--- BEGIN ---

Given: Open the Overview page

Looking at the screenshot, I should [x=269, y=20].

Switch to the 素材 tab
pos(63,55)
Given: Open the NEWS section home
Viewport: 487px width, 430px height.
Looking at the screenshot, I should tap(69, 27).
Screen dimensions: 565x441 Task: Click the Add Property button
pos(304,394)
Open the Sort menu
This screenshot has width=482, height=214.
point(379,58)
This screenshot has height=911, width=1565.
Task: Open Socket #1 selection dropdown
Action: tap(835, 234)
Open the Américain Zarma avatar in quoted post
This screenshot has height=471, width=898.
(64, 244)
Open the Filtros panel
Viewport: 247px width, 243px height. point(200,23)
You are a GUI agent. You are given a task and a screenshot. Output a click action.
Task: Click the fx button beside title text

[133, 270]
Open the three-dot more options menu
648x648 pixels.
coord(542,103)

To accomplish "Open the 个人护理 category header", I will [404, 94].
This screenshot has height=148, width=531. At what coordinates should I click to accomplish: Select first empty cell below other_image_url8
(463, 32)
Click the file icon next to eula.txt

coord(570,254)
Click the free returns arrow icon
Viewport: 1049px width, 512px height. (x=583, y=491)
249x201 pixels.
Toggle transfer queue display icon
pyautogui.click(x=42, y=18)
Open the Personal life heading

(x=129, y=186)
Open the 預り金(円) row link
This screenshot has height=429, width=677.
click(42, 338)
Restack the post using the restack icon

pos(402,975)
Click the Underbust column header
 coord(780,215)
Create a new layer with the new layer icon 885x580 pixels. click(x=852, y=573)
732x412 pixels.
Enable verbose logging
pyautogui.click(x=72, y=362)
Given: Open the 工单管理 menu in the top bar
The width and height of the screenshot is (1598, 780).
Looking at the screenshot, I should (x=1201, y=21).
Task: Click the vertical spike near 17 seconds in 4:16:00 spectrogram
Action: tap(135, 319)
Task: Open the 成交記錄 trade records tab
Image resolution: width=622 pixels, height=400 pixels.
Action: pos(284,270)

--- END ---

Can you print the listing lines starting at the one containing "249x201 pixels." and stopping after the one containing "coord(780,215)", reproducing each line exactly?

- Reply -
249x201 pixels.
Toggle transfer queue display icon
pyautogui.click(x=42, y=18)
Open the Personal life heading

(x=129, y=186)
Open the 預り金(円) row link
This screenshot has height=429, width=677.
click(42, 338)
Restack the post using the restack icon

pos(402,975)
Click the Underbust column header
 coord(780,215)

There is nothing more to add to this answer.